Tan Kay See, Yeh Yi-Chen, Adusumilli Prasad S, Travis William D
Department of Epidemiology and Biostatistics, Memorial Sloan Kettering Cancer Center, New York, New York.
Department of Pathology and Laboratory Medicine, Taipei Veterans General Hospital, Taipei, Taiwan.
JTO Clin Res Rep. 2023 Dec 16;5(1):100618. doi: 10.1016/j.jtocrr.2023.100618. eCollection 2024 Jan.
Cohen's kappa is often used to quantify the agreement between two pathologists. Nevertheless, a high prevalence of the feature of interest can lead to seemingly paradoxical results, such as low Cohen's kappa values despite high "observed agreement." Here, we investigate Cohen's kappa using data from histologic subtyping assessment of lung adenocarcinomas and introduce alternative measures that can overcome this "kappa paradox."
A total of 50 frozen sections from stage I lung adenocarcinomas less than or equal to 3 cm in size were independently reviewed by two pathologists to determine the absence or presence of five histologic patterns (lepidic, papillary, acinar, micropapillary, solid). For each pattern, observed agreement (proportion of cases with concordant "absent" or "present" ratings) and Cohen's kappa were calculated, along with Gwet's AC1.

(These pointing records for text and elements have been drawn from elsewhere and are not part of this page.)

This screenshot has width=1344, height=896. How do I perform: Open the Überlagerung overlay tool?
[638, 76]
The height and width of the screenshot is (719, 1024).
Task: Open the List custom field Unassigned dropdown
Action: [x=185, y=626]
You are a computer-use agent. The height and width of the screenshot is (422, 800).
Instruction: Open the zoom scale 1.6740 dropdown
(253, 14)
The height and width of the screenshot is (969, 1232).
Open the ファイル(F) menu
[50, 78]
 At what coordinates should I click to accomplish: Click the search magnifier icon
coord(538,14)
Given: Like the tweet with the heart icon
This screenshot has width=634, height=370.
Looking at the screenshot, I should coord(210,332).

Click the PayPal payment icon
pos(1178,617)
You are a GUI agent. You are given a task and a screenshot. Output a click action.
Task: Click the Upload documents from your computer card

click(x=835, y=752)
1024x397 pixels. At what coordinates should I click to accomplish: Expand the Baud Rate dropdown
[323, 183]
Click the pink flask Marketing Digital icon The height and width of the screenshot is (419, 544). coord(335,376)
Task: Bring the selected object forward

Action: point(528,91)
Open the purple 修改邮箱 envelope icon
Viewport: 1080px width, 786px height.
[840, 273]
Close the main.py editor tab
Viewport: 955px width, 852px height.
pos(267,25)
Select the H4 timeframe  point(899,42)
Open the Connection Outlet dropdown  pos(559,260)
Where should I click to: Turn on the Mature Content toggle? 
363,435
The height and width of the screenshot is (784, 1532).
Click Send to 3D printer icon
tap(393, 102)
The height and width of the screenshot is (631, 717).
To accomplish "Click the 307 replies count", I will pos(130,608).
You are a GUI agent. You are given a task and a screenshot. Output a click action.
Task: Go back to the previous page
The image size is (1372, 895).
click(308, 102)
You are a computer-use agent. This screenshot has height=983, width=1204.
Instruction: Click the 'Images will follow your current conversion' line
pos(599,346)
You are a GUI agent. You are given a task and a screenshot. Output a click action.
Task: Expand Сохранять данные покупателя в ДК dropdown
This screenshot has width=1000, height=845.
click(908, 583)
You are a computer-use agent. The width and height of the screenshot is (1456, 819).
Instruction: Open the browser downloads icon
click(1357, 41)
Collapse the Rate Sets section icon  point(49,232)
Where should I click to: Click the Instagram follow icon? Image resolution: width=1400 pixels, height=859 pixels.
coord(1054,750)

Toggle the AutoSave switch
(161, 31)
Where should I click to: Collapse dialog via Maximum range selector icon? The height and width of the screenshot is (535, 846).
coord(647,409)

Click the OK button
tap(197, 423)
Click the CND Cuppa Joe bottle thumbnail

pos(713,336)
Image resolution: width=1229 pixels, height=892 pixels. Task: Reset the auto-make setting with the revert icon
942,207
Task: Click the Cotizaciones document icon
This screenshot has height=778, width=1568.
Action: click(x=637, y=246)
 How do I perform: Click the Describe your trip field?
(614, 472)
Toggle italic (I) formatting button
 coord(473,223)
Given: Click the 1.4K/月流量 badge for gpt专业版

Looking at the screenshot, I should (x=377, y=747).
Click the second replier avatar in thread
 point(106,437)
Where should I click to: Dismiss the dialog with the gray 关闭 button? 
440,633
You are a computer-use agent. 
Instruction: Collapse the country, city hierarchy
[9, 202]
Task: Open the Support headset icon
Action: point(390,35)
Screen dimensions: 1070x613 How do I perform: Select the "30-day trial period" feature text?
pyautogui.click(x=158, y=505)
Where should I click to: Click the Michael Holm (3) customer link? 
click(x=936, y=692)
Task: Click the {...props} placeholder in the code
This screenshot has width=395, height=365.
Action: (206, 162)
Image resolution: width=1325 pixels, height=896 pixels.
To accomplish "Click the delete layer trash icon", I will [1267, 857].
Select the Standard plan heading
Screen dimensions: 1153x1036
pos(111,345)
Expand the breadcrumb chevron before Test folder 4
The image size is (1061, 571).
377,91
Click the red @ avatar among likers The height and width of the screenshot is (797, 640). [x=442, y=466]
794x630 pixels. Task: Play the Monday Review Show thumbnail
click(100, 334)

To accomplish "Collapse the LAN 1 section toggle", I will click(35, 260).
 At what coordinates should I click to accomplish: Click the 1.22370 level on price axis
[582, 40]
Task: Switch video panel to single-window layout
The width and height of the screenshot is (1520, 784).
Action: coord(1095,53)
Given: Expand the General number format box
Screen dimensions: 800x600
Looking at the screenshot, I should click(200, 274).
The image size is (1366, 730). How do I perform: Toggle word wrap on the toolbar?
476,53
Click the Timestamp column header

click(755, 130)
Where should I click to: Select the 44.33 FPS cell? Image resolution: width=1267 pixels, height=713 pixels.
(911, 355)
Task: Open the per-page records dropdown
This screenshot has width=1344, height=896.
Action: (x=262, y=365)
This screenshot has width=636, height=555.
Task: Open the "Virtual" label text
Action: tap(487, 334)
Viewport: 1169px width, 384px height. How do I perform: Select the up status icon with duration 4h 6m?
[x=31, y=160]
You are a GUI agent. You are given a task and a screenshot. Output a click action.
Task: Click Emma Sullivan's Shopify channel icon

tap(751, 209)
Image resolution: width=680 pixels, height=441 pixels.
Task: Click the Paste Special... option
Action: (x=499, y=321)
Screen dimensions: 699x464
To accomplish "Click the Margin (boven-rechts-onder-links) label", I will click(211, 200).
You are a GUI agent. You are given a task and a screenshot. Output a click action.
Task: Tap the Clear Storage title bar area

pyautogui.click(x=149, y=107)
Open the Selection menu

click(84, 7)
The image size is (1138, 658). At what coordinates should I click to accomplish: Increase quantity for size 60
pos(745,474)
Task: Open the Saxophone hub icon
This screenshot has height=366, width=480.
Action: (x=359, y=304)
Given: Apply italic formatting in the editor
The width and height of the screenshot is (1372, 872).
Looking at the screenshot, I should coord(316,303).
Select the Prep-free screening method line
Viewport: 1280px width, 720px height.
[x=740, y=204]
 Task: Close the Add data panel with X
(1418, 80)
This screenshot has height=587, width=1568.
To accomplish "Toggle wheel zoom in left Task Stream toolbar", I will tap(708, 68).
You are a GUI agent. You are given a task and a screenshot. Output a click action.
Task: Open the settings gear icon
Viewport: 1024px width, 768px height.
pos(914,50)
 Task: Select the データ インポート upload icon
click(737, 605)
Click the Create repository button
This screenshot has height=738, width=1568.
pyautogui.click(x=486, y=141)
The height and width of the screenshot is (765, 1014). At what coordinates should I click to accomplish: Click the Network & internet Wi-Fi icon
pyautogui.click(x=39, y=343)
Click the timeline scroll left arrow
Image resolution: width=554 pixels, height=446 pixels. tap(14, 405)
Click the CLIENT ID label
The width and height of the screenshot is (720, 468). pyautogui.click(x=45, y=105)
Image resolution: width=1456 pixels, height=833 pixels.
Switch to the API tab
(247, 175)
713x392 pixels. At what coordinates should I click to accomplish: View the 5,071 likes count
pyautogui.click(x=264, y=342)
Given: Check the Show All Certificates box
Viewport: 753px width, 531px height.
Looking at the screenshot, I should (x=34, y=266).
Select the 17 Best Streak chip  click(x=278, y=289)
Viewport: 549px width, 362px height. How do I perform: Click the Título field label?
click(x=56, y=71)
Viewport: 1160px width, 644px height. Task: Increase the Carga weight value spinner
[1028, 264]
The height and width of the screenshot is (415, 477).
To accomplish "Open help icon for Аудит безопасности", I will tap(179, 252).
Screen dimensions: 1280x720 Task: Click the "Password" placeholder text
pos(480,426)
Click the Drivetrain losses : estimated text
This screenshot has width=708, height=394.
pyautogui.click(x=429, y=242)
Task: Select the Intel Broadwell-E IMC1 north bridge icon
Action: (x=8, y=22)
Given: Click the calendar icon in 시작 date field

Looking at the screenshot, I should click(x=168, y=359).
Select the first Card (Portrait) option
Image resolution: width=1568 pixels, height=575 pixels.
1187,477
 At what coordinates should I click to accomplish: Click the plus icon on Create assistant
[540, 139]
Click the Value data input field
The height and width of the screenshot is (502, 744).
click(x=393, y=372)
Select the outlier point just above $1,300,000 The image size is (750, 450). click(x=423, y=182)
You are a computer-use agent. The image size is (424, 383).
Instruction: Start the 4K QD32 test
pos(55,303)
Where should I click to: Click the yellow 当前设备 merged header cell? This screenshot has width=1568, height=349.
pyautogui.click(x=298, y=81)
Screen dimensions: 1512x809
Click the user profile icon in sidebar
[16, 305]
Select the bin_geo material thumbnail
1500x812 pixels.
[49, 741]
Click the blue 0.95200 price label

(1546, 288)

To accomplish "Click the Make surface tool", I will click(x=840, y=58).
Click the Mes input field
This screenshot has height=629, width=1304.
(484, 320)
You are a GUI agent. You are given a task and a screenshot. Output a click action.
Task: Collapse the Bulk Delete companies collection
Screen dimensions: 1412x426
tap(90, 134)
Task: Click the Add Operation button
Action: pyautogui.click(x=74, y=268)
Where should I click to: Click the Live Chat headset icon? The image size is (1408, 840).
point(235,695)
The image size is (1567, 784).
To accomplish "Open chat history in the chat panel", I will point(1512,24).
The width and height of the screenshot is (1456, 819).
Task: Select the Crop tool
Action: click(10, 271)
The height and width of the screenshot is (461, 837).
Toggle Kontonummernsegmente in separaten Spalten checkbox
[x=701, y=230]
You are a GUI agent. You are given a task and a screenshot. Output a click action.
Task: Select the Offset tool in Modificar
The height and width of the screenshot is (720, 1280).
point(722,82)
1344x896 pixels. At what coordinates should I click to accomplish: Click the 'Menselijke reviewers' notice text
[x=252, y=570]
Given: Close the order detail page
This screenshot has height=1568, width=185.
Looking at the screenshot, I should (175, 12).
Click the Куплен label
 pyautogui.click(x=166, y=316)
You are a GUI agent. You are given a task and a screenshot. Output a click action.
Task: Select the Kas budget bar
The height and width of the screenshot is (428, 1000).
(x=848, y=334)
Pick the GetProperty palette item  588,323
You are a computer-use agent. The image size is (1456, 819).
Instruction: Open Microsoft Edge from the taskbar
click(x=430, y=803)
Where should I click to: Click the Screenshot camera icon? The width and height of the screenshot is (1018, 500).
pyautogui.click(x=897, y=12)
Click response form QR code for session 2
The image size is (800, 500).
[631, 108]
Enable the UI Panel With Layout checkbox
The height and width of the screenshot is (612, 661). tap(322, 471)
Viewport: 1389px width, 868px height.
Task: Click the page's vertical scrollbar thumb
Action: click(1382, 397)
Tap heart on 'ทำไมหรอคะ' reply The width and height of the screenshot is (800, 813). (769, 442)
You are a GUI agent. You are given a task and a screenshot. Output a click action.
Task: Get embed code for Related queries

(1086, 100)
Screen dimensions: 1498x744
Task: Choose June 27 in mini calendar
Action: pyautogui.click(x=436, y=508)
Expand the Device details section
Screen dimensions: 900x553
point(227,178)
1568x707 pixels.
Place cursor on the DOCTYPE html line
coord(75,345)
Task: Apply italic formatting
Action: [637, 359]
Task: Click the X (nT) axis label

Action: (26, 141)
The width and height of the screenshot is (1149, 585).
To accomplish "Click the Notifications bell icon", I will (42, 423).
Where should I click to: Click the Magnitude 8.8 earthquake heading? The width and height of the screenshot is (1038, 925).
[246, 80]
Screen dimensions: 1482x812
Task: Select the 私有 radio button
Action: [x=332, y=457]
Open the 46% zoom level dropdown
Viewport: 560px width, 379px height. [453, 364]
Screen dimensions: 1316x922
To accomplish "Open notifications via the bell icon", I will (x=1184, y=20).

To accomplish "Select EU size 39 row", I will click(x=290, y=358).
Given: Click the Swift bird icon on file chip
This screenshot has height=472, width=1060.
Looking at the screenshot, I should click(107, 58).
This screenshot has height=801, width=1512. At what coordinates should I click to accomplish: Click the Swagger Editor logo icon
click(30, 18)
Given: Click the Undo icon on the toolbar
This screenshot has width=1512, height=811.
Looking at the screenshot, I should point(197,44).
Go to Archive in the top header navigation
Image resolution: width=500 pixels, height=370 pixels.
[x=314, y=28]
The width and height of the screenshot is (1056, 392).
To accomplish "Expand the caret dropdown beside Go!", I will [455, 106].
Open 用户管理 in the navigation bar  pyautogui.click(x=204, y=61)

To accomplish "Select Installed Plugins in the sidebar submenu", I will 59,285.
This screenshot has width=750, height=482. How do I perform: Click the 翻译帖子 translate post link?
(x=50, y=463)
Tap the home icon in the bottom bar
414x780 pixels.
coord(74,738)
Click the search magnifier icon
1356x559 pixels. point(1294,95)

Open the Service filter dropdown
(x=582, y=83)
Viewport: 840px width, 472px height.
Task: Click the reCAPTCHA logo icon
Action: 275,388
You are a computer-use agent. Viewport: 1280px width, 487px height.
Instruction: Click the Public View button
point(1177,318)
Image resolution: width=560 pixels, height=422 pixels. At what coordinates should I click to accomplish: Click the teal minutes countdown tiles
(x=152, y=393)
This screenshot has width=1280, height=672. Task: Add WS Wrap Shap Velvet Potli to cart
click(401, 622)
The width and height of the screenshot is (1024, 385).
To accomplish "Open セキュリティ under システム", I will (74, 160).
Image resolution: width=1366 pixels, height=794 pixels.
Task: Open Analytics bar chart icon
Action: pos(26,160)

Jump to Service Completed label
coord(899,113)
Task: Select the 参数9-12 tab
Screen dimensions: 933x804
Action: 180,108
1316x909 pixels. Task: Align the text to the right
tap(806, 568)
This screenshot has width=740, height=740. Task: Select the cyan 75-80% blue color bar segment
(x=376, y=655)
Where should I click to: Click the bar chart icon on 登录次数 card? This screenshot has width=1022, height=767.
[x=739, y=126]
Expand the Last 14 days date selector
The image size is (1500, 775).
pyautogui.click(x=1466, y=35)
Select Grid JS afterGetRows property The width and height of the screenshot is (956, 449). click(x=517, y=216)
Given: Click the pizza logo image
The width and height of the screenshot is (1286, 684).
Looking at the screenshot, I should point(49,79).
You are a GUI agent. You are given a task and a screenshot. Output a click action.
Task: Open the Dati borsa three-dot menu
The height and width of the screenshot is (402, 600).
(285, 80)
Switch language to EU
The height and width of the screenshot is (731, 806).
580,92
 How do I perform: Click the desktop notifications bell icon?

The prevalence of any amount of the histologic patterns ranged from 42% (solid) to 97% (acinar). On the basis of Cohen's kappa, there was substantial agreement for four of the five patterns (lepidic, 0.65; papillary, 0.67; micropapillary, 0.64; solid, 0.61). Acinar had the lowest Cohen's kappa (0.43, moderate agreement), despite having the highest observed agreement (88%). In contrast, Gwet's AC1 values were close to or higher than Cohen's kappa across patterns (lepidic, 0.64; papillary, 0.69; micropapillary, 0.71; solid, 0.73; acinar, 0.85). The proportion of positive versus negative agreement was 93% versus 50% for acinar.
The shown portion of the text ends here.